But then she had him at the birth.
She had lied to me (only one of many lies) and told me that a female friend had came from France to be with her at the birth. I found out the truth when he texted me to gloat and wind me up.
However, I have since worked out that he only did that because he was jealous of me; he does not have things his way.
My wife lives in our old house . (which I part own)with all the kids except the one at university.
He lives in his flat and I live in mine
She doesn't want to live with anybody. She doesn't want a divorce either. She doesn't want to know who's baby it is. The Birth certificate has been left blank.
I know that we (me and the other guy) both visit the baby at different times. Although I believe I see her more because I come and go at the house most days to see my children.
I think this is because if he finds out the baby is mine he will not want to know; If I find out the baby is his I will not want to know.
I have my own problems so I have not pushed anything; the baby is small and will be around a long time, there will be time later to sort things out.
Babies just need love.
 
Why is she resistant to divorce? She told you the relationship was over... and doesn't want to live with you or anyone, etc , etc... so whats the motivation to stay legally hooked??? Money ...or So you cant remarry? In my case my wife want to "dedicate " the rest of her life to make it up to me and the kids and start over. Not going to happen but that's her motivation for not wanting a divorce.

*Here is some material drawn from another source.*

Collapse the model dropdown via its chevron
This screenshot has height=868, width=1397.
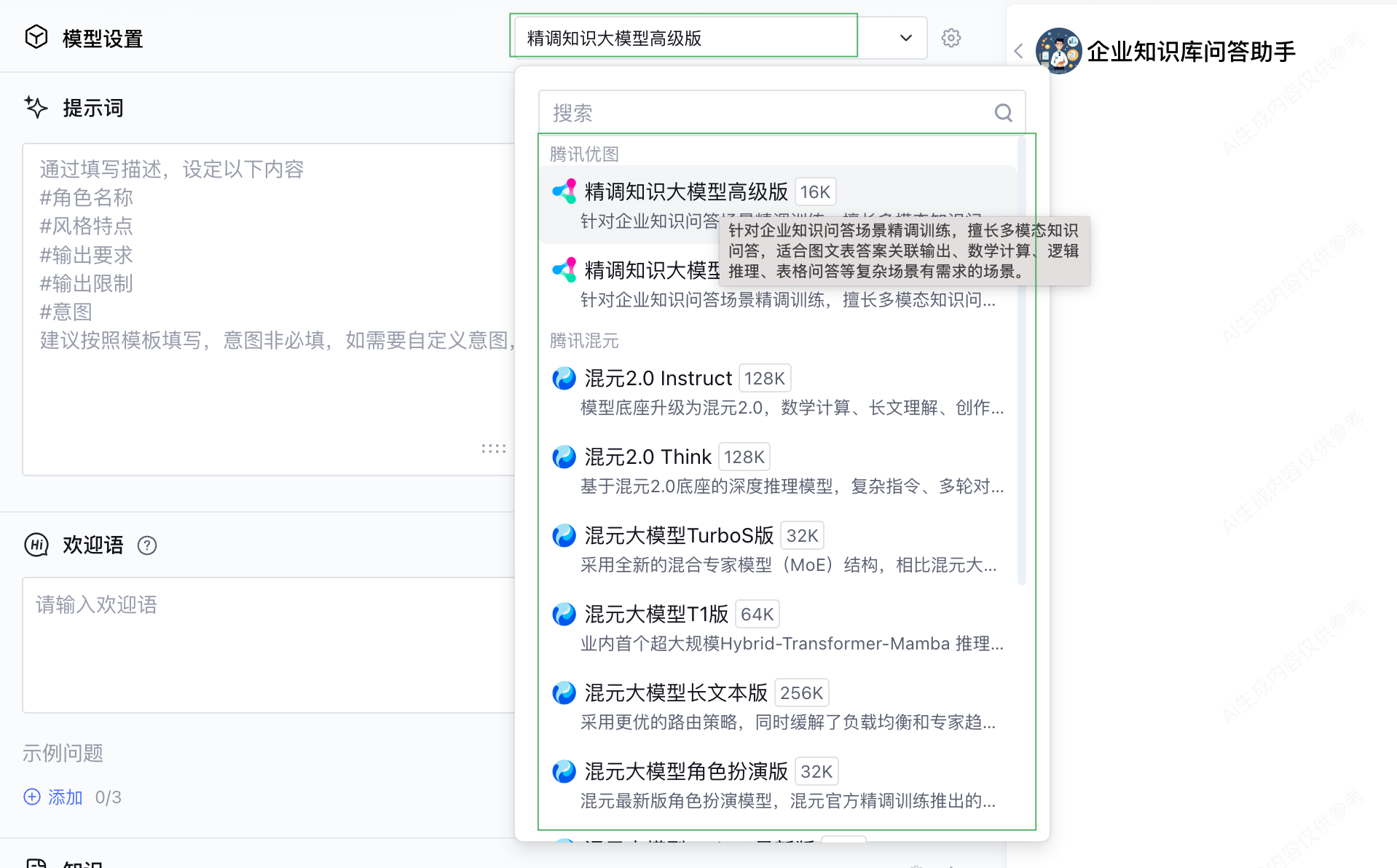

Does the BF kick in any money towards the child or expenses?

So you were good enough to cart her around to all the appointments but not needed at the birth....nice. Did you ever confront her with that?

Did you see the Birth certificate? Or is this what you were told? The child's last name was blank or her maiden Name.?
 
Hi Dinged, yes I saw the Birth Certificate. The space for father's name is left blank. However the baby has my surname, as she wanted it to be the same as all the other children's.

I have no idea why she does not want a divorce, or anything about the other guy's relationship with the baby, as we don't discuss anything important at the moment.

It is sort of like we have both pulled back to lick our wounds and recover.